During the winter, Nanaji lit fires by the gate with wood shavings, sitting all night on the stone seat, warming himself. One such night, my window was rapped unexpectedly. "Requesting your esteemed self to partake in my humble meal," it was Nanaji announcing solemnly. Though the invitation was an hour after my dinner, I said that I was honored and delightedly accepted. Stealing out of the house, I sat with him by the fire waiting for his tiffin carrier. The three tiered, stainless steel container was filled with chappatis, steaming cauliflower curry and mutton biryani. We feasted like soldiers of yore, flouting etiquette, dipping both hands into the spicy curry and scented rice, smacking our lips to savour the seasonings, until my nose watered and tears came into my eyes.
Many years later, I no longer played with watchmen, but went to an upper class college far away. I heard that Nanaji Rao's stock had decreased. He was seen no longer at the main gates, having been transferred to guard the orchards from monkeys and urchins from neighbouring villages. The Company had built a new, full-fledged hospital in place of the old, cowshed of a dispensary, and the snakes had all been exterminated. When I returned that vacation, I was told that Nanaji had left. Apparently, he had been caught napping once or twice on night duty, and, although nobody knew his real age, because he was surely more than fifty-eight, he had been superannuated. Seeing the look of dismay on my face, my informant assured me that he drew "a handsome pension" and was well-provided for.

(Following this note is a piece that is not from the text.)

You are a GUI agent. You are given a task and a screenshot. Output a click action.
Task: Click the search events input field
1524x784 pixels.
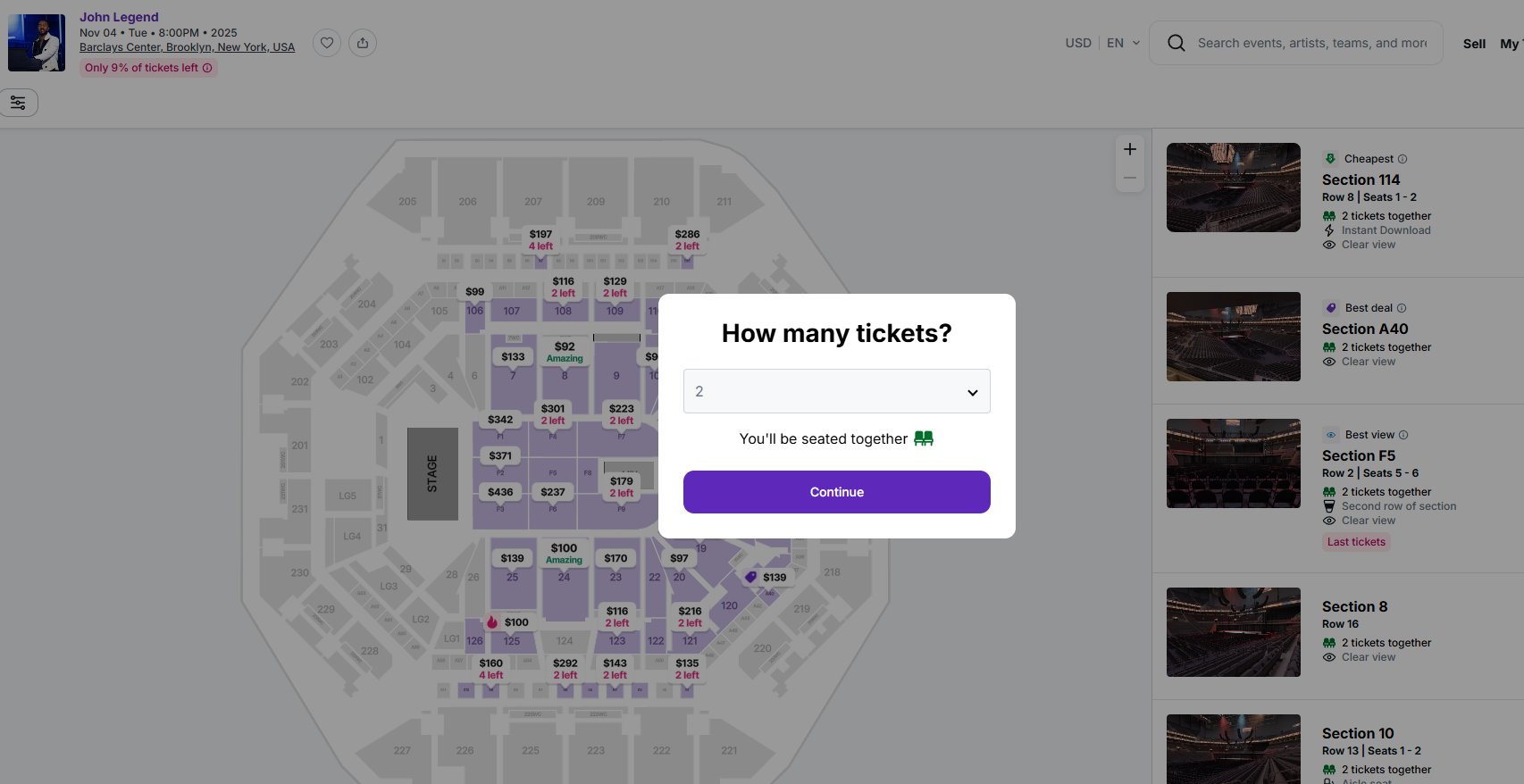point(1311,43)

One day, I saw an old man in traditional dress, sitting at the gate. Accustomed to seeing him only in uniform, I hardly recognized that it was Nanaji Rao. He probably had a similar difficulty because he stared a long while before exclaiming how much I had changed! He had come to visit, he explained, And when he smiled, I noticed that he had no teeth left. We passed some moments in a strained silence, then awkwardly took leave, and went our separate ways. Our worlds, so different, had converged once, never to overlap again.
Nanaji Rao, scion of a warlike race, was the last of his kind. In these changed times, he found no worthy successor for his art of curing snake bites. His children married locally; his grandchildren never learned his garbled tongue. In the oblivion of some remote village he now lives or dies, perhaps remembered today, only by his erstwhile patients.